Dei comigo hoje a pensar numa fábula de La Fontaine, inserta no meu Livro de Leitura da 4ª classe, e que assim rezava:
Uma coruja encontrou uma águia e disse-lhe: Ó águia, se vires uns passarinhos muito lindos, num ninho, com uns biquinhos muito bem feitos, olha lá, não os comas que são os meus filhos.
A águia prometeu que não os comia; foi voando e encontrou numa árvore um ninho de coruja e fez das corujinhas um belo manjar. Quando a coruja chegou e viu que lhe tinham comido os filhotes, foi ter com a águia, muito aflita: Ó águia, sua falsa, prometeste-me que não comias os meus filhinhos, e mataste-mos todos.
Respondeu a águia: Eu encontrei umas corujas pequenas, num ninho, todas depenadas, sem bico e comi-as; e como tu me disseste que os teus filhos eram lindos e tinham uns biquinhos bem feitos, entendi que não eram esses.
-Pois eram esses mesmos – disse a coruja.
-Pois então queixa-te de ti – tornou-lhe a águia – que me enganaste com a tua cegueira.
Moral da história: o exagero do coração pode dar mau resultado, já que foi a vaidade que fez a coruja perder irremediavelmente os seus filhos. Aliás, há uma tendência, muito humana, de pôr aquilo que é seu acima do que é dos outros. O que é nosso é que é o melhor, o mais bonito, o mais fino, o mais belo…
Vem isto a propósito desse parolo regozijo dos que afirmam: o que é português é que é bom! Num país onde falta a planificação, reina o improviso e todos são franco-atiradores é, no mínimo, ridículo essa ambição desmedida de que somos os melhores e os maiores e um exemplo para a Europa e para o Mundo…

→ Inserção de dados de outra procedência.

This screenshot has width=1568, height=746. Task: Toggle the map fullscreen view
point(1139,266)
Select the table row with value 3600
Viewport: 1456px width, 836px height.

Poderíamos lá chegar, mas, infelizmente, somos o país da lamúria… Em Portugal ninguém é aquilo que aparenta. A culpa é sempre do governo e do sistema, nunca é nossa. Nem sempre queremos estar do lado da solução, mas do problema. Temos pouca capacidade de agregação, preferimos contestar em vez de construir. Ao pensamento crítico preferimos a mera opinião, ao debate sério de ideias enveredamos pela pirotecnia mediática… Verdadeira informação? Nem pensar. O que está a dar são as muitas e desvairadas feiras de vaidades, as coscuvilhices de “reality shows”, as estrepitosas razões de comentadores desportivos…
Mas queixamo-nos ainda e sempre. Consensos e plataformas de entendimento não é connosco. Não temos capacidade tecnológica. Falta-nos, a todos os níveis, know how e savoir faire. Descuramos o método, o critério, a disciplina, a organização, a pontualidade… Mais reprodutivos do que produtivos, somos verdadeiros camaleões: mudamos de cor conforme as conveniências. E como se isto não bastasse, grande parte da nossa juventude anda amolecida e apaparicada, o que não augura nada de bom em termos de futuro.
Só somos razoavelmente bons é no desenrascanço, palavra inexistente noutras línguas… Desenrascados sim, mas muito pouco empreendedores.
Bazófia é o que o português tem para dar e vender. Por exemplo: não fomos campeões europeus de futebol, mas já se apregoa por aí que o primeiro lugar no próximo mundial está no papo… É sempre do 8 para o 80…
E, tal como a fábula da coruja, no fim as coisas podem correr mal… Não fosse a vaidade má conselheira.